Je hoche la tête et esquisse un sourire. Je vois Julia différemment ce soir, moins fermée, moins "riche" et plus humaine. Elle semble s'amuser, sans se soucier de rien, pas même de moi et elle me paraît soudainement plus tendre et attachante. C'est un côté de sa personnalité qu'elle cache dans son univers à elle, là où les bourgeois sont durs les uns avec les autres. Là où la drogue et le sexe sont le seul vecteur de leur vitalité. Au fond, sous sa carapace d'acier, il y a cette femme qui ne demande qu'à s'exprimer. Hernandez ne se rend pas compte du mal qu'il fait et des failles qu'il crée, puisque seule sa fortune l'intéresse.

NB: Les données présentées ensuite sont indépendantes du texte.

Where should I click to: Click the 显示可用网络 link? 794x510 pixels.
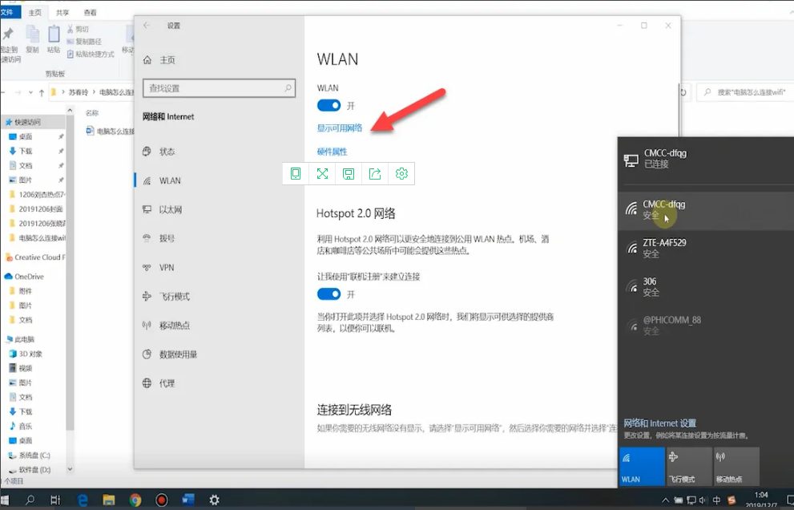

Mes yeux se posent sur elle, qui me lance un regard. Elle me sourit, se mordille la lèvre inférieure pendant que Hugo joue son tour. Je me perds quelque peu dans ses yeux bruns qui pétillent de vie ce soir. Pourquoi s'enferme-t-elle dans la luxure si la simplicité l'épanouie autant ? Elle se gâche la vie, dirigée par son bourreau de père et je crois qu'elle le sait mais qu'à la fois, rien ne lui fera entendre raison car sans la fortune de son père, son palais s'écroule.

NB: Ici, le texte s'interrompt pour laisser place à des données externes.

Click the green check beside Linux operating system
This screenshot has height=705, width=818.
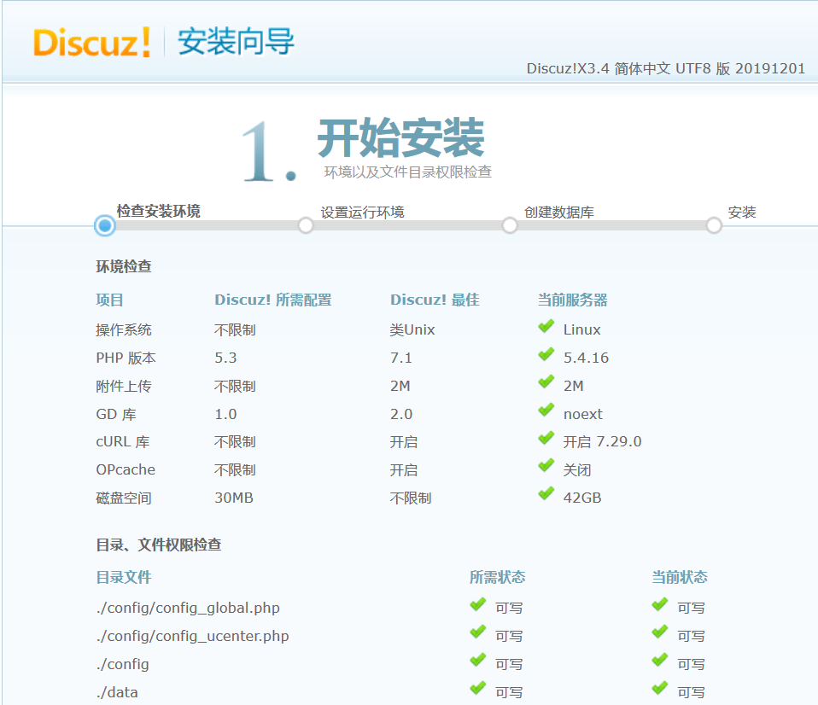coord(546,327)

Ce soir, les dires de Hernandez s'estompent et se dissipent dans mon esprit. Plus je regarde Julia, moins j'ai envie de lutter. Pourquoi ne pas s'embrasser à nouveau ? Pourquoi ne pas s'enlacer ? Faire l'amour ? Sans qu'à la fin, l'un de nous ne tombe amoureux. Elle n'est pas prête à s'engager et moi, je ne veux pas m'engager. Mais entre elle et moi, même si j'aurais espéré le contraire, il y a quelque chose qui nous attire et l'attraction qu'elle a sur moi, commence doucement à prendre le contrôle sur mes désirs.

Dans ce jeu tortueux, elle est probablement la gagnante.